Great Faneuil Hall Meeting to Prevent Seizure of Slave, appoints Vigilance Committee

(Excerpted from Liberator, October 2, 1846, pg 2)  The great meeting on last Thursday night was the largest ever held in Faneuil Hall.   John Quincy Adams presided.  His progress to the platform was greeted with rapturous cheering. … The meeting was a brilliant, dense array of the weight and influence of the city and its environs, bent to the one point of preventing the illegal seizure of slaves on the soil of Massachusetts. … It is thought that 5000 persons were present, and every eye was turned with indignant reprobation upon the man at whose instance the slave was taken back into slavery ,   —JOHN H. PEARSON, Merchant, Long Wharf  … Dr.

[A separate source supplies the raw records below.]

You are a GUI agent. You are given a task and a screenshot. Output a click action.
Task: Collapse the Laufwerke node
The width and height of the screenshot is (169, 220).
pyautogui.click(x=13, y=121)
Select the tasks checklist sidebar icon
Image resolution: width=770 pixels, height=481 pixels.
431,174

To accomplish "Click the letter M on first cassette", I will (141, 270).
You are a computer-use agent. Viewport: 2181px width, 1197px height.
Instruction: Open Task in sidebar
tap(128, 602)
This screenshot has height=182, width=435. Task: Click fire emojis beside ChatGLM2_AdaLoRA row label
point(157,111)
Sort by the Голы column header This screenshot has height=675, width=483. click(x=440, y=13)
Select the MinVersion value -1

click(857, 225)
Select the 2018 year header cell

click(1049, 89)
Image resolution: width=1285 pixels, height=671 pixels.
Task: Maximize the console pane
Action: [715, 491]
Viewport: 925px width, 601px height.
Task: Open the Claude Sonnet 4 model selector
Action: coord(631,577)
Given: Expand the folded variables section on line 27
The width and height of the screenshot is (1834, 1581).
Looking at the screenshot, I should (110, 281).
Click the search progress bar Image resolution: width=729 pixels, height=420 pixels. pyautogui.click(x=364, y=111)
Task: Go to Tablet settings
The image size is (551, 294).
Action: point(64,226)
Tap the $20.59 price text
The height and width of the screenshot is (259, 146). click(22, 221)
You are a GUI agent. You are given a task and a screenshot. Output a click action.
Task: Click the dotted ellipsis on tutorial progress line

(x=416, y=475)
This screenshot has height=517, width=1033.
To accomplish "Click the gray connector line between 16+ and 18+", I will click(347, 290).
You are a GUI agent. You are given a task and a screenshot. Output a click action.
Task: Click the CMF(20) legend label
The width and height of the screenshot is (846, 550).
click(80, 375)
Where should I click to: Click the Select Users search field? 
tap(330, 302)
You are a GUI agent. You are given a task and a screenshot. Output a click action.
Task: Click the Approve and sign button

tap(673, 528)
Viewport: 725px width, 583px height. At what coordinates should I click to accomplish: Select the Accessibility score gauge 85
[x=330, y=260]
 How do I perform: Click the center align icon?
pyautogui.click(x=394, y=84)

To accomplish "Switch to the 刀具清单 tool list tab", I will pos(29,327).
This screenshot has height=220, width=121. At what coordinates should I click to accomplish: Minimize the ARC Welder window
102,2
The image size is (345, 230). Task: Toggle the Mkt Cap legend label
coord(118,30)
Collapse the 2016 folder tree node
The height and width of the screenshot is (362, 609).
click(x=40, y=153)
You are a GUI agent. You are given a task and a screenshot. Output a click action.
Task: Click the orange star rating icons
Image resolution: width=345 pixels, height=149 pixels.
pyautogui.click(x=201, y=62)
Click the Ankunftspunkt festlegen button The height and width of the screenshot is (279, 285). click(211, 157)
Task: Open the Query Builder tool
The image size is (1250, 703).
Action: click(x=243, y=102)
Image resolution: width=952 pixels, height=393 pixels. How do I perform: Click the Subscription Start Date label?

S. G. Howe stated the case of the slave Joseph, illegally returned to slavery by a Boston captain at the instance of a Boston merchant.   Reference to Pearson… no look of trouble clouded his face when in the course of the speeches, the necessity of instant withdrawal from participation with slaveholders in their iniquity was alluded to as the only sufficient remedy, in a national crisis like the present ….  The resolutions, branding Pearson with the ignominy of his deed, expressing the determination to put a stop to illegal seizures, and appointing a Vigilance Committee of 40, were adopted, and the great assembly dispersed …. Speeches were by several, including Samuel Gridley Howe,  Hon. Charles Francis Adams,  Charles Sumner, and Theodore Parker.